TEXT SHOWN:
+--
By 1740, Joseph Chapline
established a manor called Mount Pleasant on several thousand acres deeded to
him by the colonial governor of Maryland in exchange for extending civilization
into the area and protecting it from the natives. His estate included a fine
mansion, a chapel, a gristmill, a racetrack and near the Great Spring he
established a trading post. In 1763 with the French Indian Wars finally over,
Chapline established a town, naming it after his friend, Governor Horatio
Sharpe. Thus families began to arrive in Sharpes Burgh, building their homes
around the Great Spring.
By 1820 the
population was at 650.
Over the next forty years, with people moving
west from the cities and the advent of the C&O Canal, the town grew.
By the time of the Civil
War, the population doubled to 1300 inhabitants who supported many churches,
stores and businesses. Families were large and connected with each other by
marriage. Although wells were dug, the Great Spring was still a major source of
water and a gathering place for the people.
There are many historic
places in the United States, but few hold the sad peace of a place where
thousands died. Sharpsburg, and the Antietam Battlefield around it, is such a
place. This peaceful family town was the place where the slow moving giant
armies exploded, leaving 23,110 dead and wounded. To the armies it was just
land, with a large creek on the border between the North and the South. For the
citizens it was a cold, rolling tide from which they could not escape. The
thundering devastation of 500 cannons must have been terrifying, and the
aftermath a disaster we can only imagine. Not only were homes and farms damaged
or destroyed and pantries emptied, but the people listened to the screams of the
injured and smelled the stench of death and suffering for months. There were no
empty floors, no elegant parlors, no peaceful churches that fall. The little
town was marked forever. The only thing that didn’t change was the Great Spring
which, while watering soldiers and their horses, kept flowing through it all.
+--
RECORDS PROVIDED:

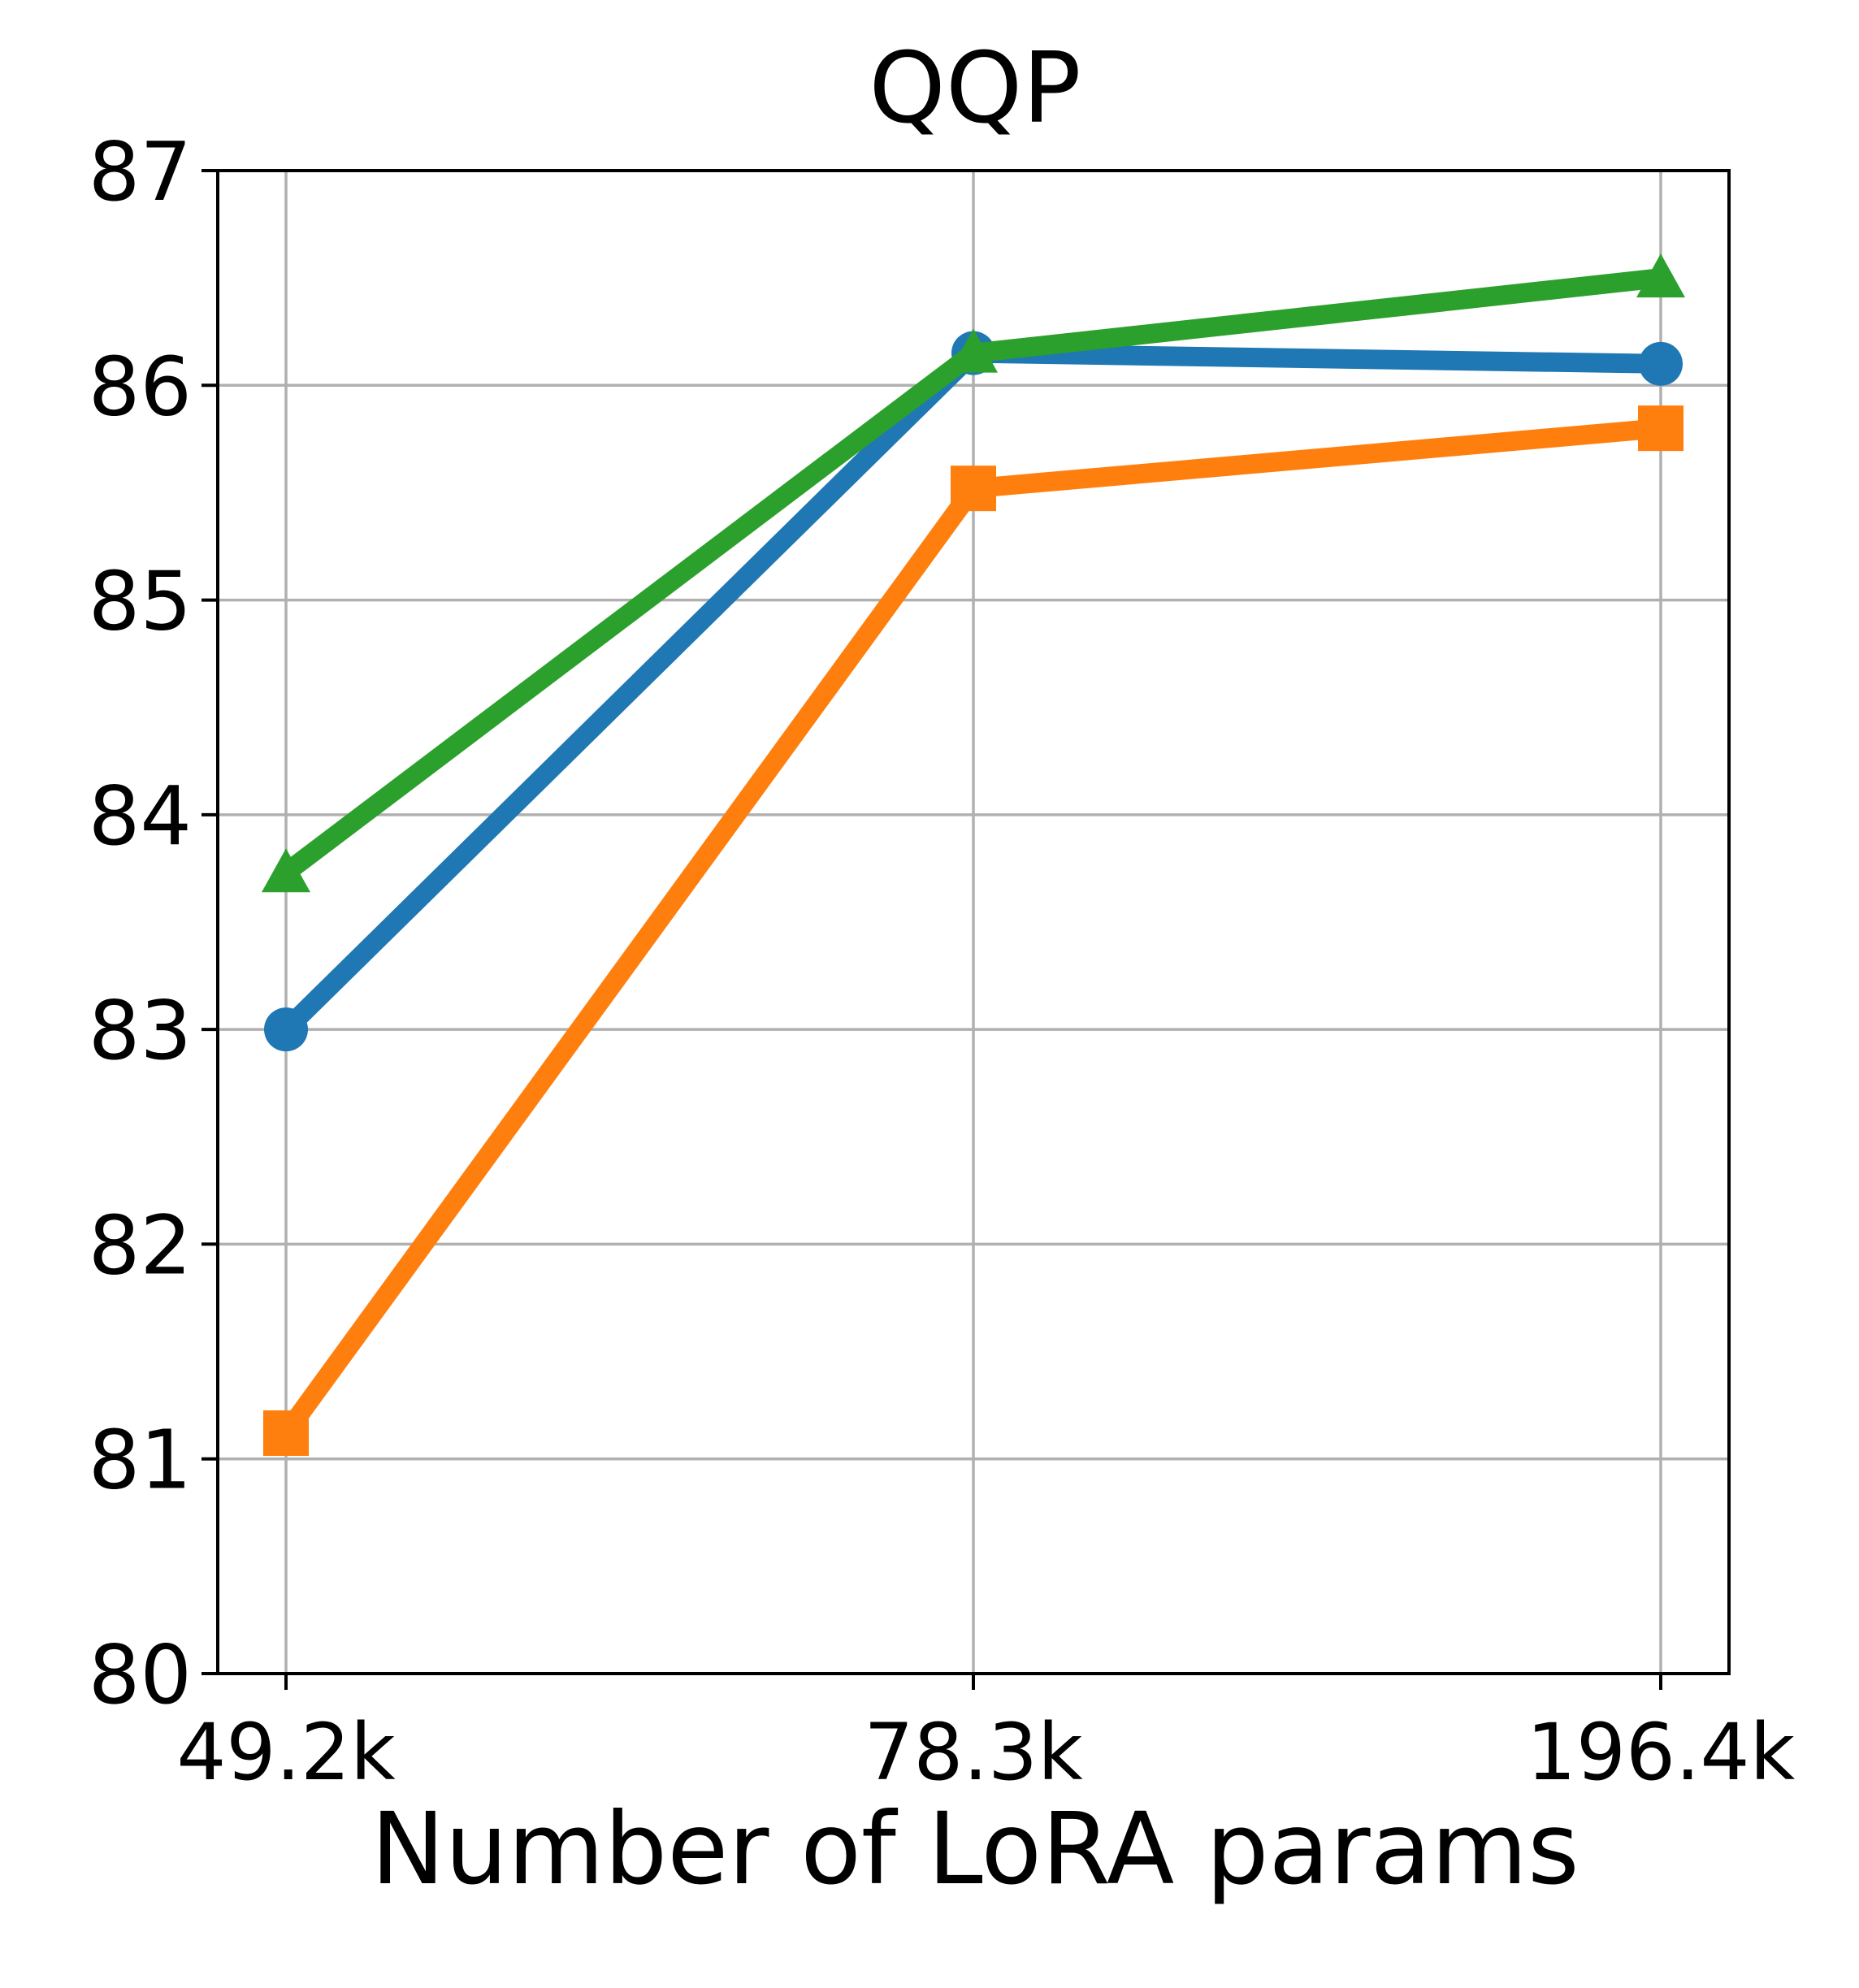 The height and width of the screenshot is (1988, 1859). I want to click on y-tick-label: 81, so click(140, 1460).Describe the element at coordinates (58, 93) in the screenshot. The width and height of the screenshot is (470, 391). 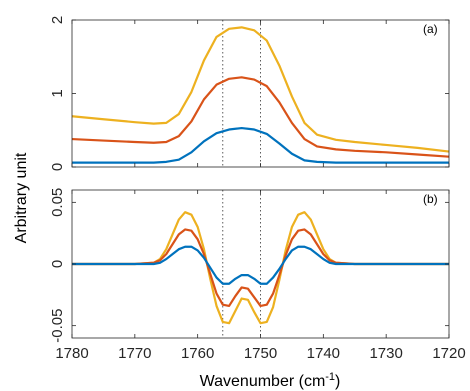
I see `y-tick-label: 1` at that location. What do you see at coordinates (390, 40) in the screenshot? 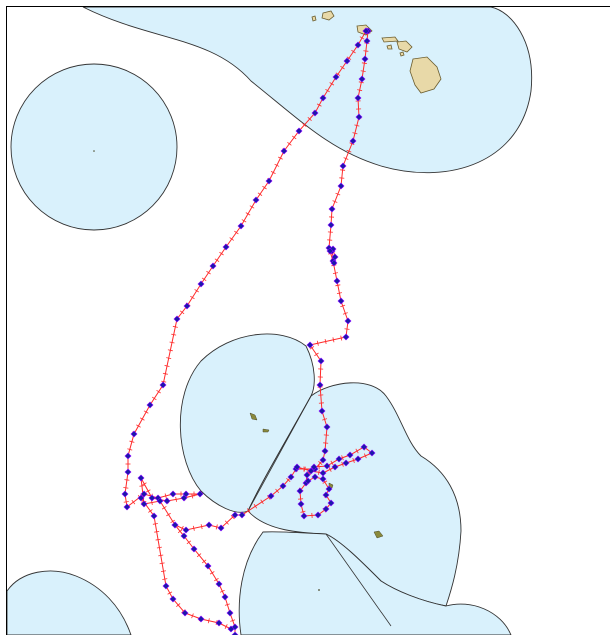
I see `island-molokai` at bounding box center [390, 40].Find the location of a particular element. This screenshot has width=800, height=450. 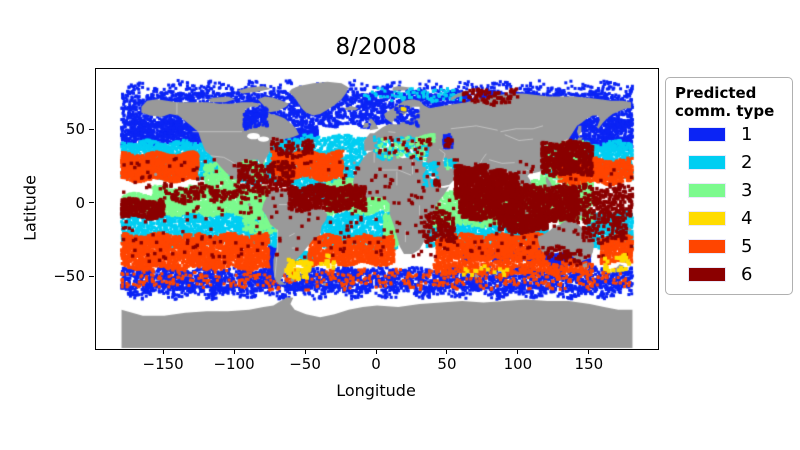

y-tick-label: 50 is located at coordinates (75, 130).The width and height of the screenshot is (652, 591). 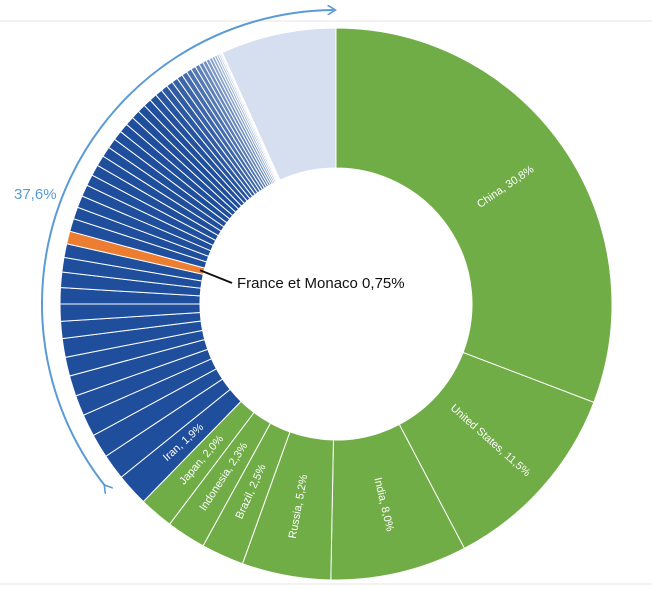 What do you see at coordinates (216, 276) in the screenshot?
I see `france-callout-line` at bounding box center [216, 276].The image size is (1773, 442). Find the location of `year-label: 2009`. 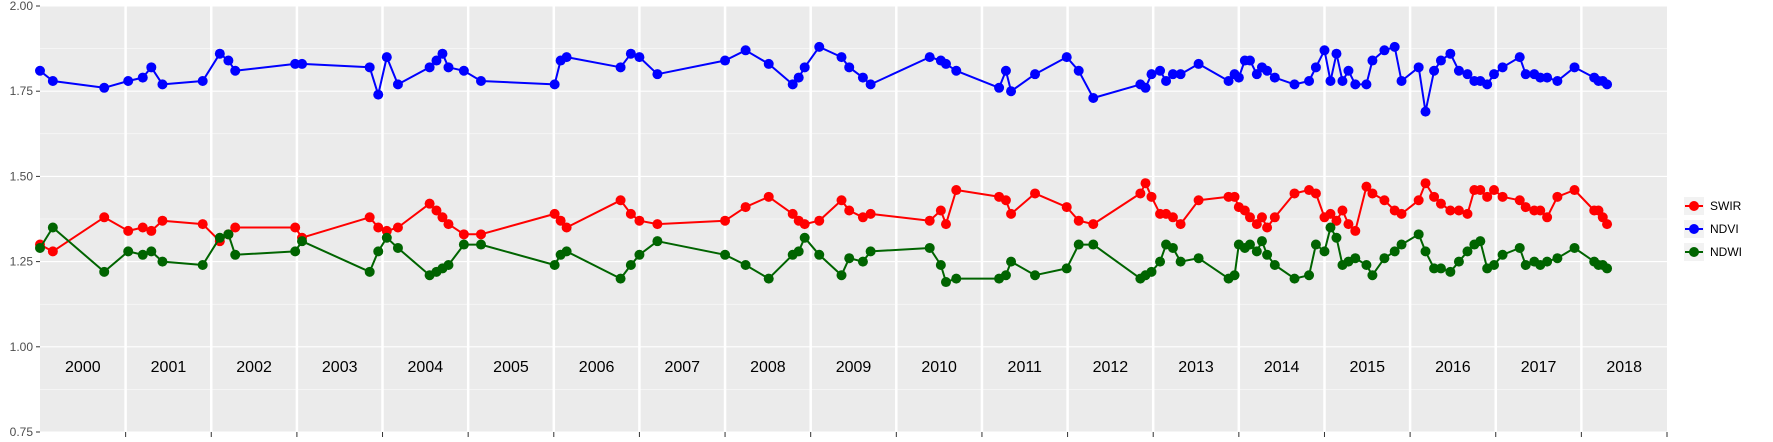

year-label: 2009 is located at coordinates (854, 368).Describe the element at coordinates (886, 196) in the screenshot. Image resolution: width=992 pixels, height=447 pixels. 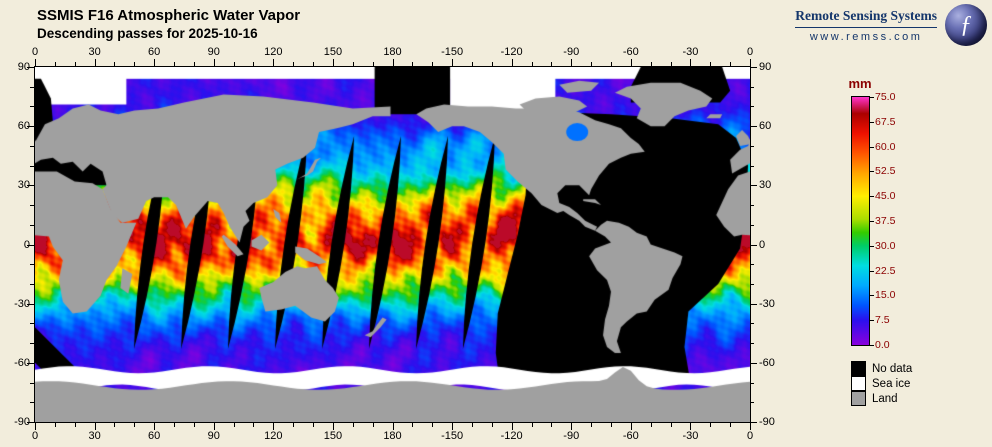
I see `colorbar-tick-label: 45.0` at that location.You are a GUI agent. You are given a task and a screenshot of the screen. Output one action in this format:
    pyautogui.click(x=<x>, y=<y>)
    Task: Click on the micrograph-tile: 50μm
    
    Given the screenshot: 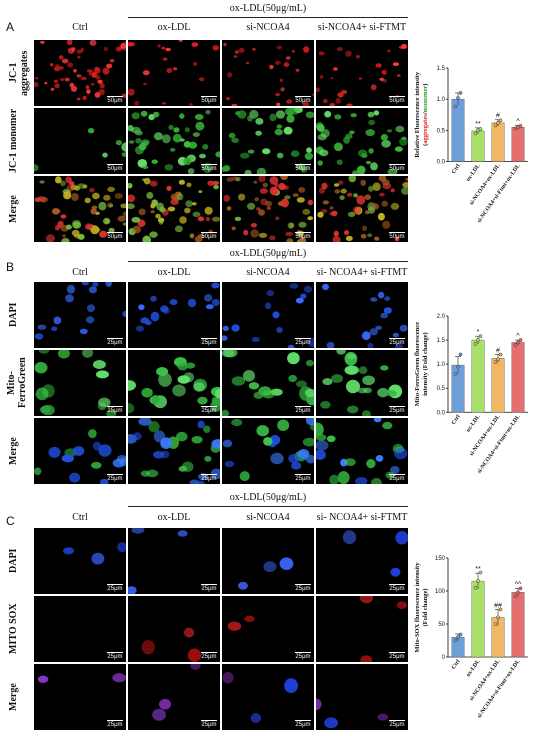 What is the action you would take?
    pyautogui.click(x=362, y=73)
    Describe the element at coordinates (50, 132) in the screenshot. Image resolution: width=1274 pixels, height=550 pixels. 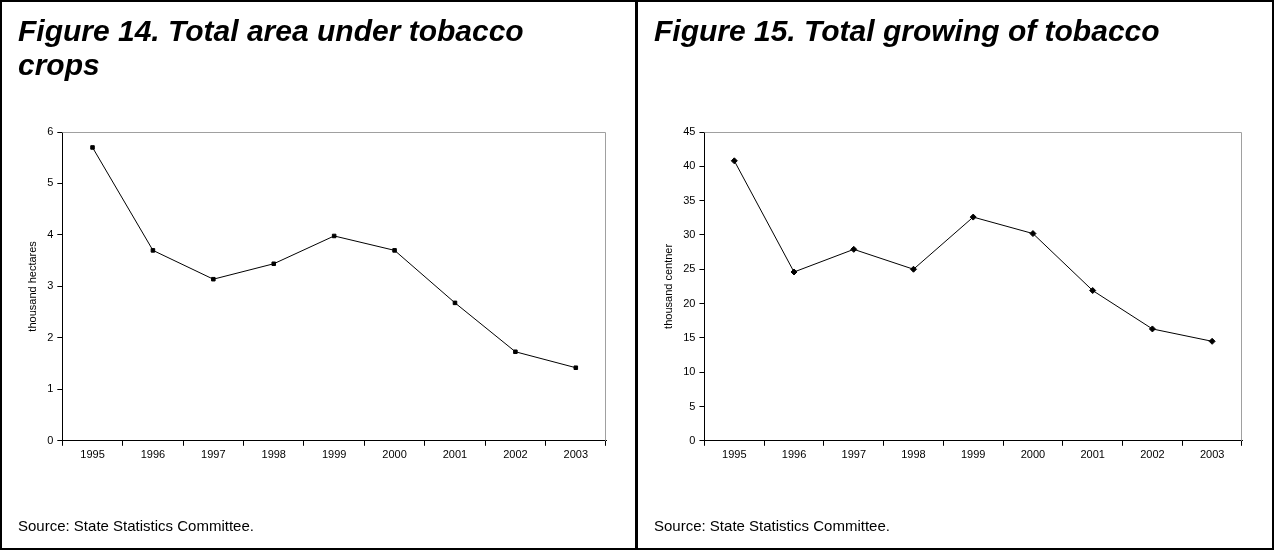
I see `y-tick-label: 6` at that location.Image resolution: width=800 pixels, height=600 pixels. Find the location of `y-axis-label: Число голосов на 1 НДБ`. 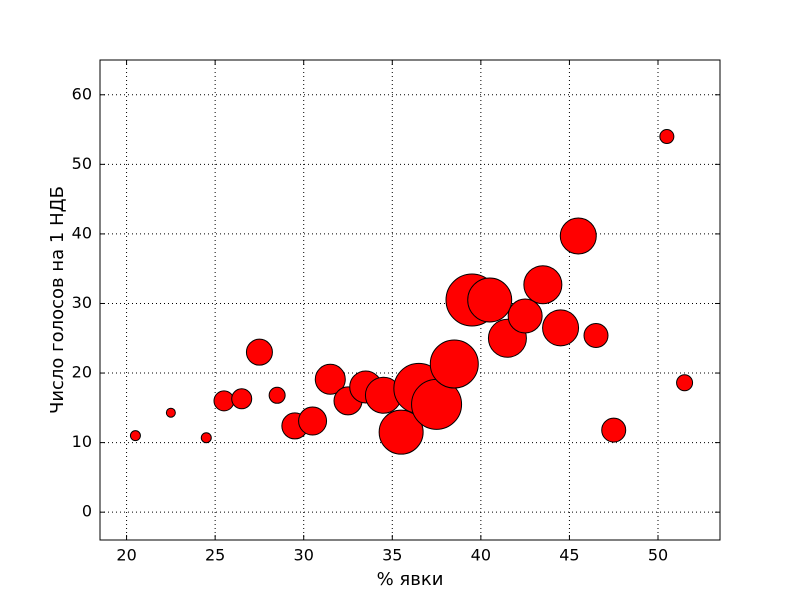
+--
Copy out the Sharpsburg history text word for word, starting with "By 1740, Joseph" and going on through "the Great Spring.". The listing has nothing to do with the Sharpsburg history text.

ANSWER BOX:
By 1740, Joseph Chapline
established a manor called Mount Pleasant on several thousand acres deeded to
him by the colonial governor of Maryland in exchange for extending civilization
into the area and protecting it from the natives. His estate included a fine
mansion, a chapel, a gristmill, a racetrack and near the Great Spring he
established a trading post. In 1763 with the French Indian Wars finally over,
Chapline established a town, naming it after his friend, Governor Horatio
Sharpe. Thus families began to arrive in Sharpes Burgh, building their homes
around the Great Spring.